Using Genetic Diversity to Manage Neurological Disease

Project Summary/Abstract: This one-year Administrative Supplement request in response to NOT-AG-22-025/PA-20-272 is a proposal to use our state-of-the-art Gaussian Process (GP) machine learning technologies we have pioneered to understand from a residue-by-residue covariance perspective cholesterol mismanagement by Niemann-Pick C1 (NPC1), as

described in parent grant AG070209, to address the poorly understood world-wide population of natural variants found in the genetic risk factors APOE, ABCA7, and TREM2 involved in cholesterol homeostasis in the brain.
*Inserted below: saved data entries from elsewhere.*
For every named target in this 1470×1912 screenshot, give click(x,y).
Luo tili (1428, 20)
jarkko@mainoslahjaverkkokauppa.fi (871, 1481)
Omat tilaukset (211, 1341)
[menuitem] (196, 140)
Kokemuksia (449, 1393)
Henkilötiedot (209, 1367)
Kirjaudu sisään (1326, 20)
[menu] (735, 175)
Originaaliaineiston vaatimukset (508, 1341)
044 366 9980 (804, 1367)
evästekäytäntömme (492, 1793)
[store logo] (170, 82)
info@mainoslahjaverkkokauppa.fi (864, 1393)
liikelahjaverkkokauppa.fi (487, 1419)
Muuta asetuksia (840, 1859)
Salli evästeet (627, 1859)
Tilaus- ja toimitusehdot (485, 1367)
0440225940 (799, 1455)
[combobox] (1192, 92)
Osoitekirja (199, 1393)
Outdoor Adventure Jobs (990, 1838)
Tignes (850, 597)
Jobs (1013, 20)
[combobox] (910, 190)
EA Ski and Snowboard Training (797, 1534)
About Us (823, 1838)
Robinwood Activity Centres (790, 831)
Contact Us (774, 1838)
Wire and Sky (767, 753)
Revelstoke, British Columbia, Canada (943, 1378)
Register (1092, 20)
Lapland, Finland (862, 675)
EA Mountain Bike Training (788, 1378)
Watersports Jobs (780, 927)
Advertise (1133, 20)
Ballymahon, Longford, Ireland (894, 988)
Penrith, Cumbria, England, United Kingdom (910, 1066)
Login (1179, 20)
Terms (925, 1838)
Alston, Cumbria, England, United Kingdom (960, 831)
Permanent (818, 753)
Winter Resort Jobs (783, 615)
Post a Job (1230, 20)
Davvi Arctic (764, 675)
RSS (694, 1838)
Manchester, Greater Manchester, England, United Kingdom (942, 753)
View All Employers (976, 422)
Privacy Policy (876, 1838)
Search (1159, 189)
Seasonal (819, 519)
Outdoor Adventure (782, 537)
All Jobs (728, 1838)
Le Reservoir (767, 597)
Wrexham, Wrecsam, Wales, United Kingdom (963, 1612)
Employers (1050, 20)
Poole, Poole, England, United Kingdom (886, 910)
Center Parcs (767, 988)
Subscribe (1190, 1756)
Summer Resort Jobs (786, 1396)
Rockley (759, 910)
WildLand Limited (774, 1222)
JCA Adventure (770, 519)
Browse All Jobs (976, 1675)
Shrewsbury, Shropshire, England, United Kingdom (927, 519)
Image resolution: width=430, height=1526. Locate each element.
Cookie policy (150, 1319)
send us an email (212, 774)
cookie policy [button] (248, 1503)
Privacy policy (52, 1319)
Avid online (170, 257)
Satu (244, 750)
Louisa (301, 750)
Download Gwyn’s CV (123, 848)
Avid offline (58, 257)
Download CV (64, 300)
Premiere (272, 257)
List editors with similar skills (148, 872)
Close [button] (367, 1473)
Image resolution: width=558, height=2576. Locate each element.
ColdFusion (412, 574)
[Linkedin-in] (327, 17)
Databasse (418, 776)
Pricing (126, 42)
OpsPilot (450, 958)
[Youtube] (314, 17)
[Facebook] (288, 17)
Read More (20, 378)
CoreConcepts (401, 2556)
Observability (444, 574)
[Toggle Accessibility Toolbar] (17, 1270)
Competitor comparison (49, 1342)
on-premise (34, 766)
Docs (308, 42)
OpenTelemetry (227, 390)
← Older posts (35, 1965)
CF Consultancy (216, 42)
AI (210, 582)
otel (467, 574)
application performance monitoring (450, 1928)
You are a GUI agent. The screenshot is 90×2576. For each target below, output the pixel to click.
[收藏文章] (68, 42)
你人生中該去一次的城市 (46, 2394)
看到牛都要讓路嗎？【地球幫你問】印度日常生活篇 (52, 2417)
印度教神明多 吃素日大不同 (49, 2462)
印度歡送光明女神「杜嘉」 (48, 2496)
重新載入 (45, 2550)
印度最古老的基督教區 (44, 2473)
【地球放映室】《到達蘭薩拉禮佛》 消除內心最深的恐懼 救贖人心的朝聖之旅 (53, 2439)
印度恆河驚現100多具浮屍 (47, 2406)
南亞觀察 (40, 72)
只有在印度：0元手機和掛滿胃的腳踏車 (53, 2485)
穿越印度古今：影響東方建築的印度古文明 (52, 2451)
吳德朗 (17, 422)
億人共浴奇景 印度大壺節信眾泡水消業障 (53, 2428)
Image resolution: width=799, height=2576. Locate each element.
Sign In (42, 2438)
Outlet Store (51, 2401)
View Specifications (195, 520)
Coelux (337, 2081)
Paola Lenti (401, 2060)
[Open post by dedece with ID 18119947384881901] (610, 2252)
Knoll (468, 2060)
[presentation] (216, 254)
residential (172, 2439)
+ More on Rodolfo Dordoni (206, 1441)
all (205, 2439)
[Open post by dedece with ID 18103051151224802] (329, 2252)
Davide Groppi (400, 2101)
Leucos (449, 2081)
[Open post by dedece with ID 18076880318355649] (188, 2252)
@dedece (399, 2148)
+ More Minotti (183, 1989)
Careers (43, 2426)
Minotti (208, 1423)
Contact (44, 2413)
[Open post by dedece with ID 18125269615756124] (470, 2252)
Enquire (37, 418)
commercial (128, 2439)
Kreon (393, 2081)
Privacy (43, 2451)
NPC1 is a protein that is required for the management of the intracellular distribution of cholesterol in all cells in

the human body through its central lysosomal localization along the exocytic and endocytic pathways. Mutations in NPC1 lead to an early onset (2-10-years of age) severe neurological disease resembling AD due to loss of intracellular cholesterol management critical for cell growth and function. In contrast, APOE, ABCA7 and TREM2

is a team of genetic risk factors that are thought to contribute as a collective to management of extracellular cholesterol homeostasis in the brain and that, when mutated, lead to late-onset (LO) Alzheimer’s Disease (AD) (LOAD). The primary purpose of this one-year Administrative Supplement is to use the approach described in

AG070209 build an unprecedented set of new molecular genetic tools to generate a comprehensive GP-based covariance view of the genetic risk factors APOE, ABCA7 and TREM2 that, when mutated, contribute to mismanagement of cholesterol leading to LOAD. Goal 1 will be to generate molecular tools to study 75 natural

variants impacting APOE function in the population that contribute to extracellular cholesterol mismanagement with the ApoE4 variant being a well-established genetic risk factor for LOAD; to study the impact of 75 variants of ABCA7, a cell surface transmembrane lipid/cholesterol channel involved in management of cholesterol

transfer at the extracellular interface through interaction with APOE containing lipid particles; and to generate 75 variants in the single pass transmembrane protein TREM2, an APOE signaling receptor in microglia involved in Ab42 aggregate clearance. In Goal 2, for each member of the cholesterol management team, we will

experimentally address the impact of natural variants on protein folding and stability by analysis of their trafficking through the exocytic pathway for secretion (APOE) or localization at the cell surface (ABCA7 and TREM2). In Goal 3, these membrane trafficking data will be used to build GP based ‘phenotype landscapes’, as described

in AG070209, in the context of the thermodynamic stability of each residue and clinical impact using ClinVar/ALZFORUM databases. These phenotype landscapes will describe quantitatively the covariance relationships between all residues in each protein sequence with defined uncertainty, linking each residue to the

thermodynamic properties governing its fold and clinical metrics that score their impact on LOAD. These analyses will provide a baseline for future studies of the therapeutic response of APOE, ABCA7 and TREM2 variants to proteostasis modulators as described in parent grant AG070209.